Analysts say it is too early to know if the coronavirus will push global CO2 emissions onto the downward path that is needed if the world is to have any hope of keeping global warming to a relatively safe level of 1.5 degrees Celsius above preindustrial levels. That depends on how far the outbreak spreads, and whether the economic effects are prolonged.
Corinne Le Quéré, a professor of climate change science at the University of East Anglia, said that so far the crisis is only likely to slow CO2 growth, not reverse it. “Over the past 10 years, emissions have grown at an annual rate of 1 percent, or about 317 megatons, so you would need a really big reduction to see a fall this year. It’s plausible but I don’t think we can say at this stage.”

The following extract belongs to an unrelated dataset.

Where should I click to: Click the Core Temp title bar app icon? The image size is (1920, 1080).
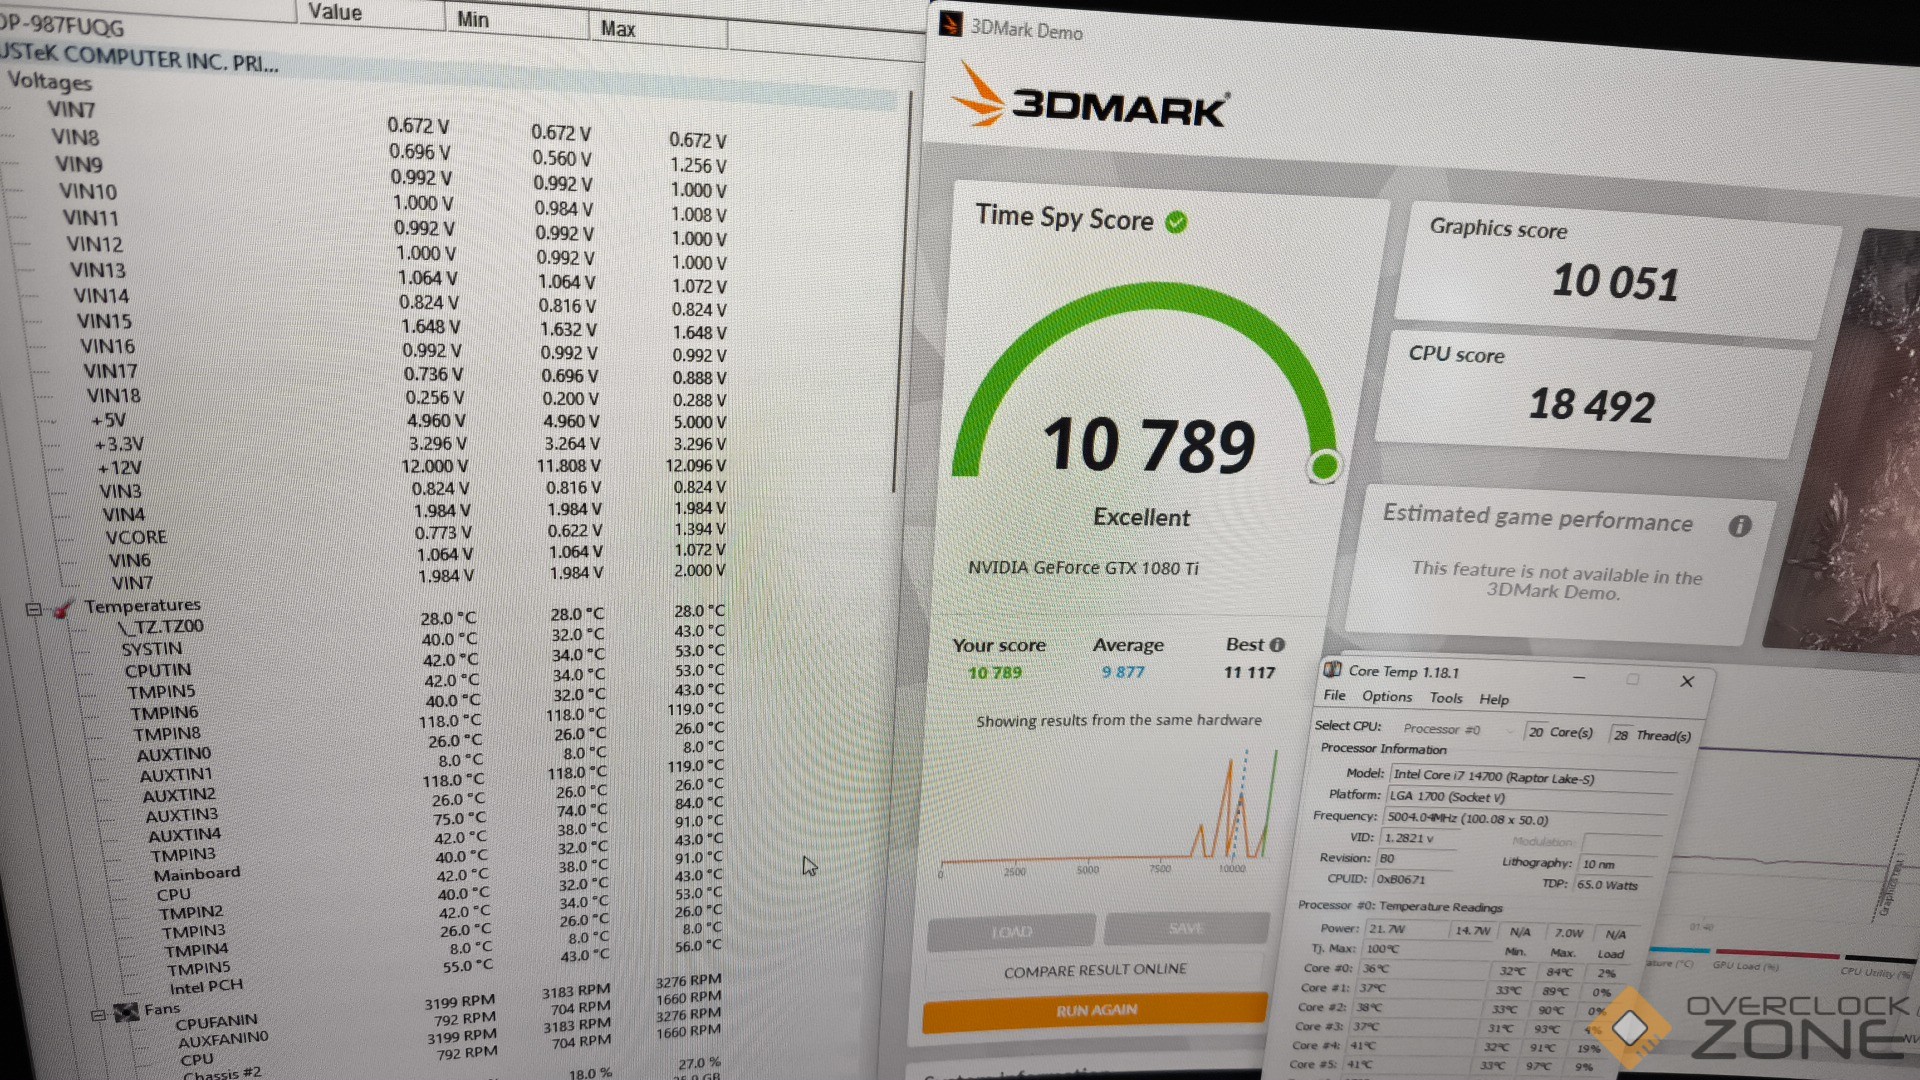pos(1333,669)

But, Le Quéré noted, even a slowdown would gain time for action: advances in technology, lower renewables prices, and more public pressure on governments to change tack. The response to the coronavirus could also demonstrate that radical steps can work.
“You can see that when governments see there is an emergency they act straight away with measures commensurate with the threat. That assessment has not yet been made in the case of climate change although governments have declared it an emergency,” she said.
If the outbreak continues, there are concerns that the virus could also force the cancellation of the EU-China summit in Leipzig, Germany, in September, which would be bad news for diplomatic efforts to build a climate alliance between these two powers.
U.S. author and environmentalist Bill McKibben wrote that no environmentalist should welcome a crisis, but they could learn from it: “Completely apart from the human toll, economic disruption is not a politically viable way to deal with global warming in the long term, and it also undercuts the engines of innovation that bring us, say, cheap solar panels.”
But McKibben is more optimistic about the demonstration that people can change: “It’s worth noting how nimbly millions of people seem to have learned new patterns. Companies, for instance, are scrambling to stay productive, even with many people working from home. The idea that we need to travel each day to a central location to do our work may often be the result of inertia, more than anything else. Faced with a real need to commute by mouse, instead of by car, perhaps we’ll see that the benefits of workplace flexibility extend to everything from gasoline consumption to the need for sprawling office parks.”